Coalition showed it had bottle for Government but storm is brewing.
At the final Cabinet meeting of this Coalition administration last week, ministers were handed a bottle of beer. This particular brew was called Co-Ale-Ition.
And those quaffing it are entitled to toast the success of an administration almost all onlookers wrote off from the outset but which has stayed standing for a full five years.
Indeed, voters seem to have got such a taste for coalition government that they’ll be ordering another round in May, albeit with different ingredients. Though they may yet get served more of the same.
Last week it was claimed David Cameron is preparing to govern again alongside the Lib Dems. Which is a remarkable thought given what his government has overseen.
They were at a disadvantage from the beginning because as departing Chief Secretary to the Treasury Liam Byrne famously informed them in his handover note: “I’m afraid there’s no money left”.
George Osborne has had to oversee swingeing cuts to public services as any Chancellor taking up the Treasury reins in 2010 would have had to.
The disagreements come over how he has done it and how successful he’s been.
His boast that the Government has halved the deficit looks a little hollow given when Labour’s Alistair Darling proposed doing just that the Tories derided it as too little.
Darling’s plan relied on reducing public spending at a slower pace. Osborne has slashed spending and proposes doing even more. He’s tipped hundreds of thousands of public sector employees on to the dole yet the Government’s record on employment is undoubtedly impressive.
The private sector has created more than two million new positions.
Ed Miliband’s nightmarish predictions of snaking dole queues have just not materialised.
The Government’s welfare reforms have been particularly divisive. The bedroom tax on those judged to have a spare room in their social housing has been so unpopular even the Lib Dems want to bin it now.
The sanctions regime on jobseekers and the work capability assessment programme have generated many stories of people forced to go to foodbanks because their benefits have been stopped for missing a meeting or seriously-ill people judged fit to work.
But, for all the controversy, the economy is now growing again and outperforming almost every other nation.
There’s no doubt now Osborne’s stringent economic medicine has worked.
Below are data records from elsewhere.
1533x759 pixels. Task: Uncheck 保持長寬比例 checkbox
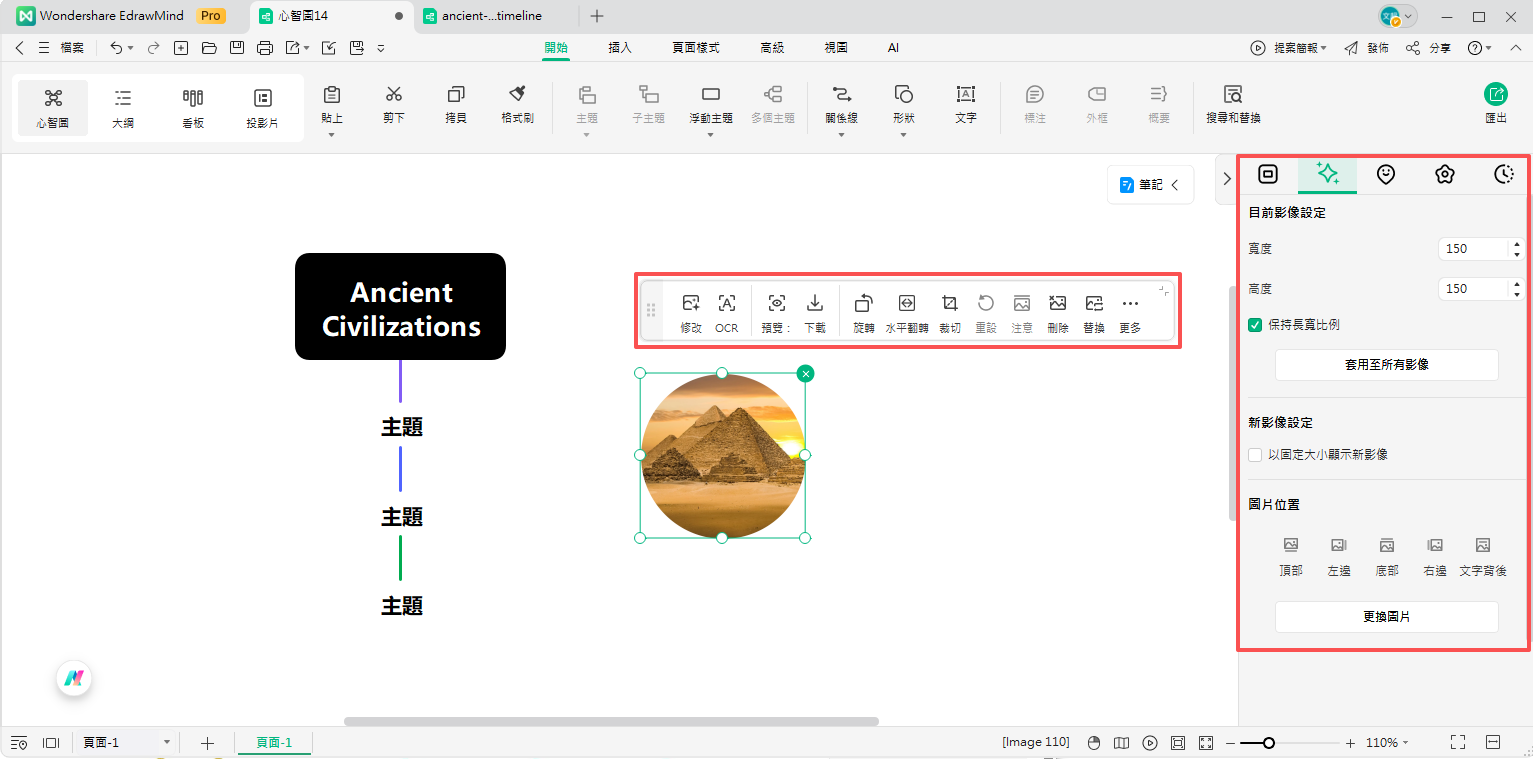pyautogui.click(x=1255, y=325)
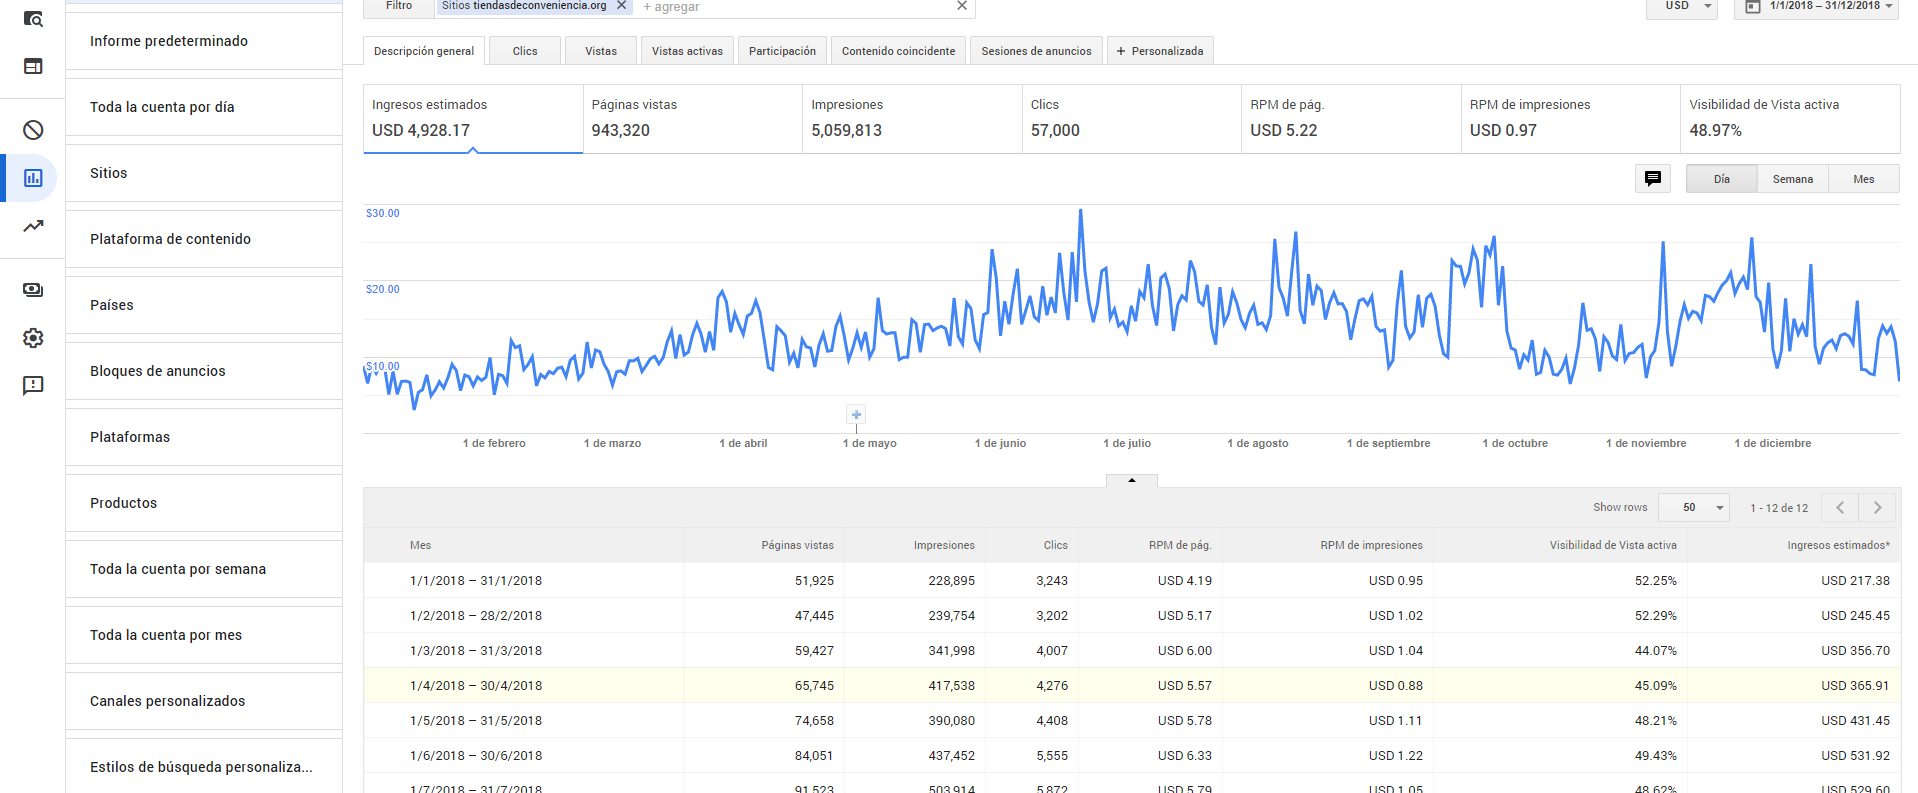Switch chart granularity to Semana
This screenshot has height=793, width=1918.
click(x=1793, y=179)
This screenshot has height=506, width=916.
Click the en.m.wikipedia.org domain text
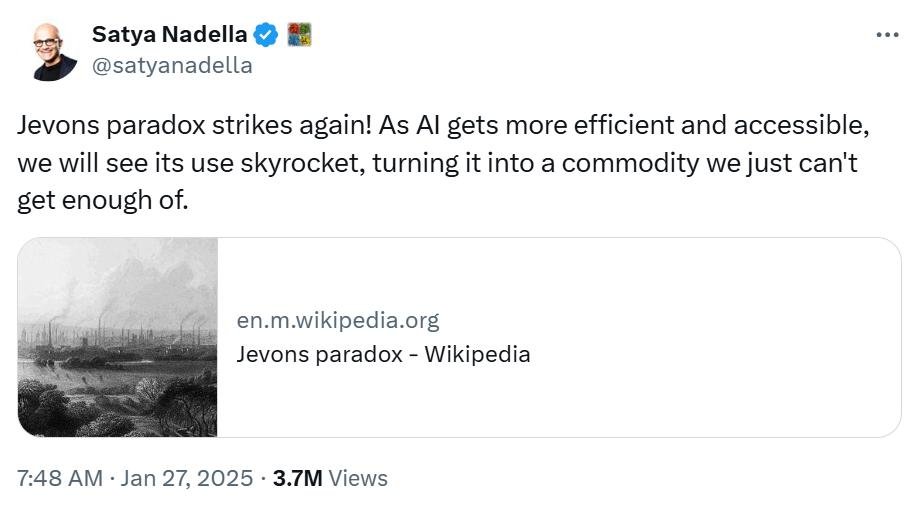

The questions are over whether it was the most effective and most humane course of treatment.
And the lack of cash in Government coffers didn’t stop Osborne handing out goodies.
In 2012, he cut the top rate of tax and tried to be clever by tightening up VAT rules having already raised sales tax immediately after getting his feet under his Treasury desk.
This came to be known as the “omnishambles” Budget as the Chancellor was derided for creating a pasty tax, a granny tax and a caravan tax while reducing top-rate taxpayers’ bills undermined the “We’re all in it together” message that the formation of the Coalition seemed to represent.
Six months after that Budget, Osborne was booed at the Paralympics, the low point of his time as Chancellor.
But he’s bounced back and, perhaps burned by that experience, resisted the temptation to put together a giveaway pre-election Budget earlier this month.
The Olympics were one of the high points of the Coalition’s five years in Government, though to be fair they were really a New Labour project won for London by the force of personality of Tessa Jowell and particularly Tony Blair.
Other successes have included the military action in Libya though that appears to have been a very short-term success and, from the Coalition’s point of view, winning the independence referendum.
But, if they won the battle on Scotland, the Prime Minister’s decision to open up the issue of “English Votes on English Laws” the morning after looks increasingly like one of his poorer political judgments.
The constitution was the area in which the Coalition partners have disagreed most.
Relations between the parties reached their most sour when David Cameron failed to deliver his party’s support for House of Lords reform.
In return, Nick Clegg spiked plans to redraw constituency boundaries, an act that could cost the Tories dear at the election since the current electoral map marginally favours Labour.
Constitutionally, the Coalition has been a curiosity in itself. Two parties forming one Government and signing an agreement on it is unprecedented. Commentators looked forward to a few months’ honeymoon followed by years of bickering and, ultimately, failure. That hasn’t happened.
Structures were put in place to resolve party differences and the Quad Cameron, Osborne, Clegg and Treasury Chief Secretary Danny Alexander have formed a determined driving force keeping the Coalition on the road. Those personal relationships could count for much when it comes to forming a Government after May.
The question is whether the electoral arithmetic will allow it.
Coalition, the prize the Lib Dems have held out for since their inception, has been their undoing. From the 2011 referendum on changing the voting system onwards it’s been nothing but polling-day misery for Clegg and his comrades.
Labour will harvest dozens of swing seats in May because former Lib Dem voters have swung into their camp and are among the least likely to change their vote before polling day.
But for every English seat Labour picks up, they may lose one in Scotland.
And that could leave them locked out while Clegg and Cameron brew up another five years in power.